• _What to produce_
Which lines in the entries below contain the string "Open"? Show each of them in full.

Screenshot grounding data:
■ ■ ■ ■

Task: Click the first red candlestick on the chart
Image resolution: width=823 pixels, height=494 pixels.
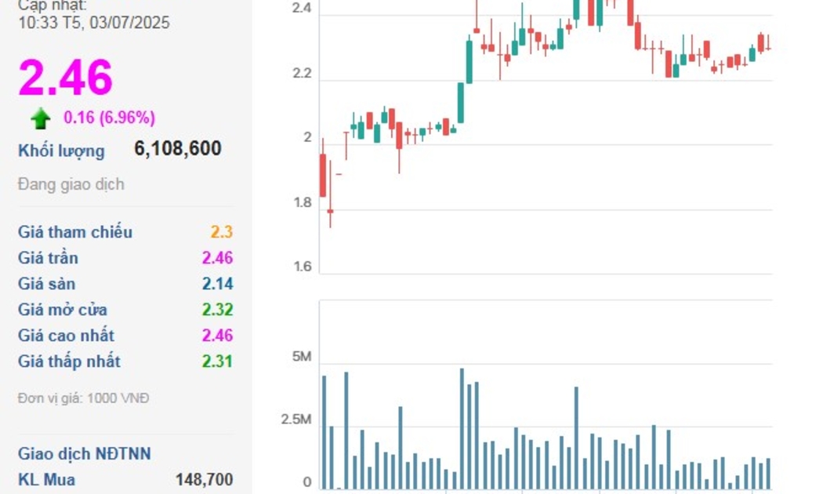Action: point(322,176)
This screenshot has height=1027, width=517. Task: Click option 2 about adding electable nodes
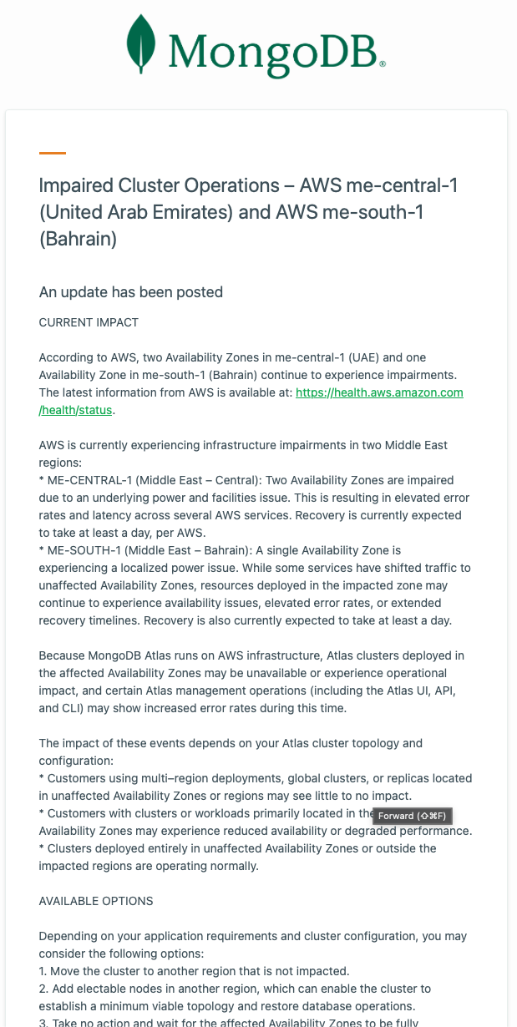234,997
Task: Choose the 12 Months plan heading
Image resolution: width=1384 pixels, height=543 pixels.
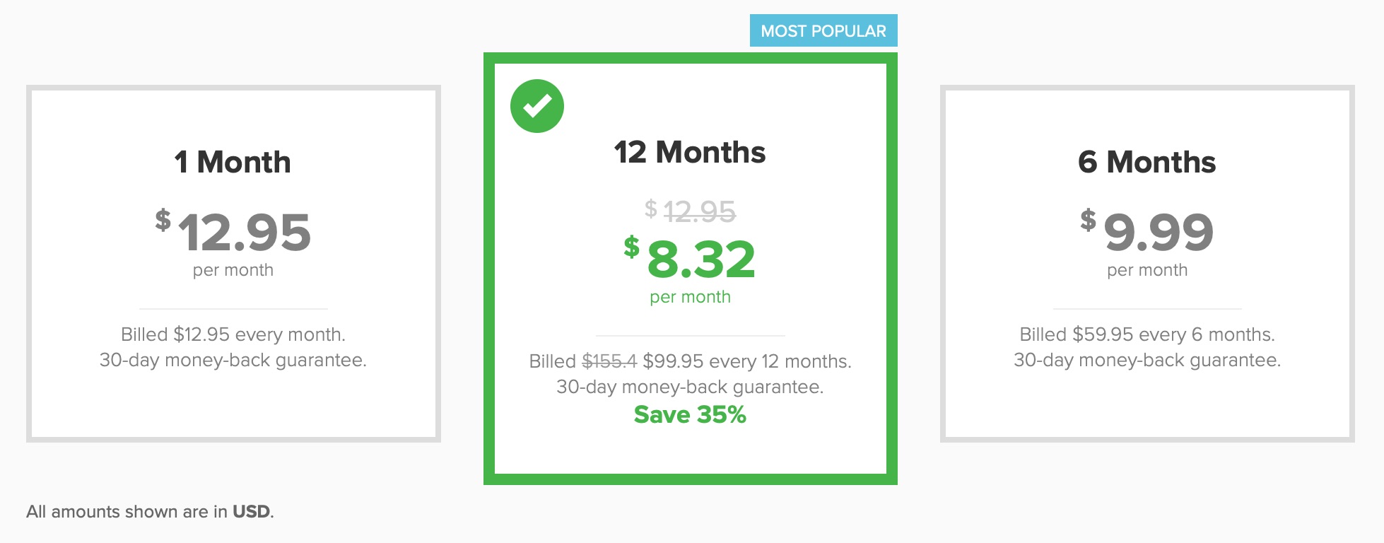Action: (690, 153)
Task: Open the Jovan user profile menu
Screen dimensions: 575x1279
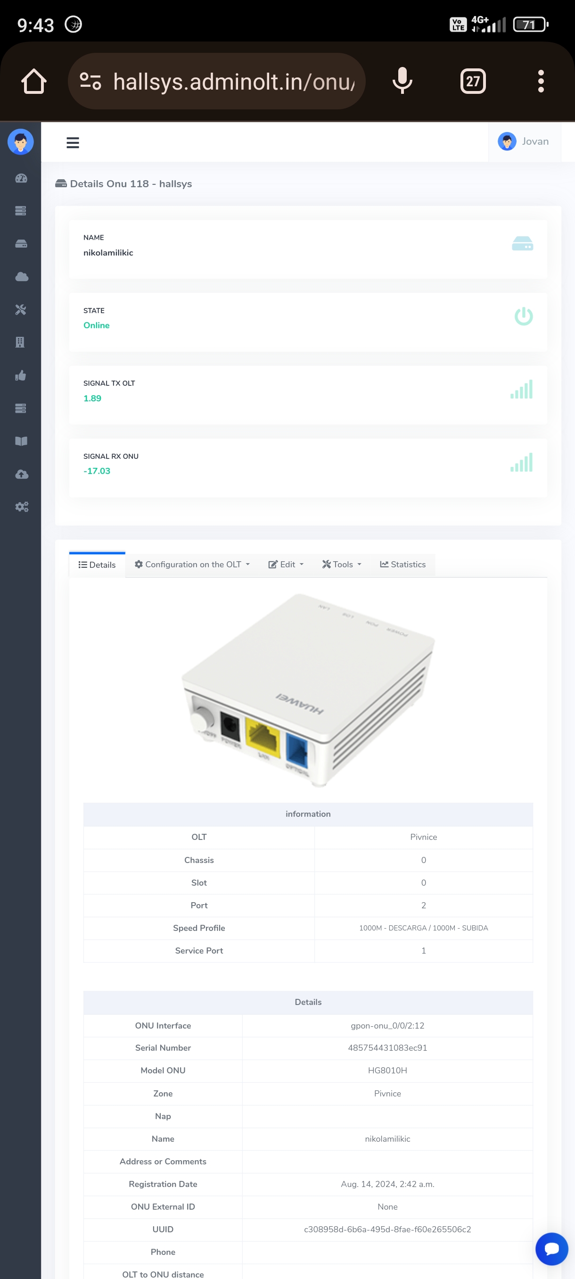Action: 524,142
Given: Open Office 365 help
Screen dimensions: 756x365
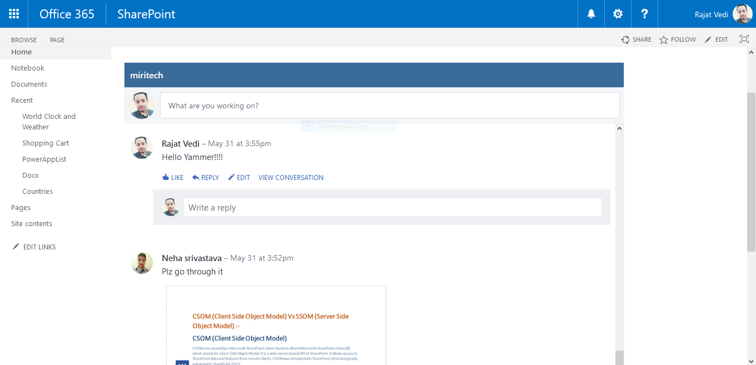Looking at the screenshot, I should pyautogui.click(x=644, y=13).
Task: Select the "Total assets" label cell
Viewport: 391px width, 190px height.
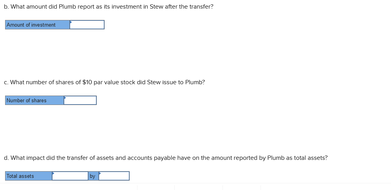Action: [x=29, y=176]
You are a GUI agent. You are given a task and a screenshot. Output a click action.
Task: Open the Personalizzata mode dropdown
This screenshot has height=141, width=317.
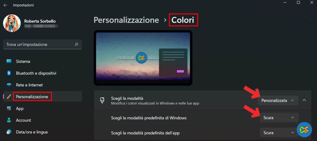278,100
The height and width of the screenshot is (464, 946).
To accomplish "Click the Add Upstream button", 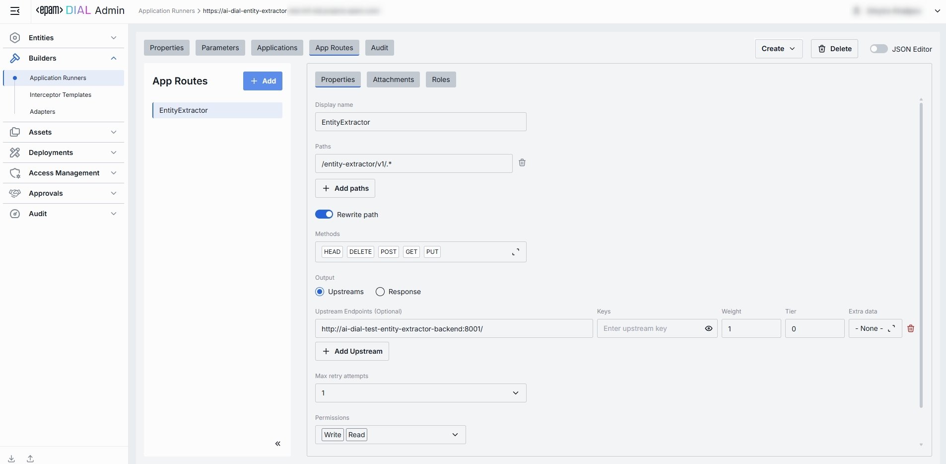I will pos(352,351).
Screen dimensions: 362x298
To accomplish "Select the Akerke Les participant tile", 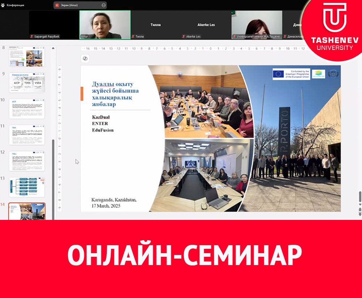I will tap(206, 25).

■ ■ ■ ■

• _Task result_
Task: Open the Jovan user profile menu
Given: Open Office 365 help
Task: Open the Personalizzata mode dropdown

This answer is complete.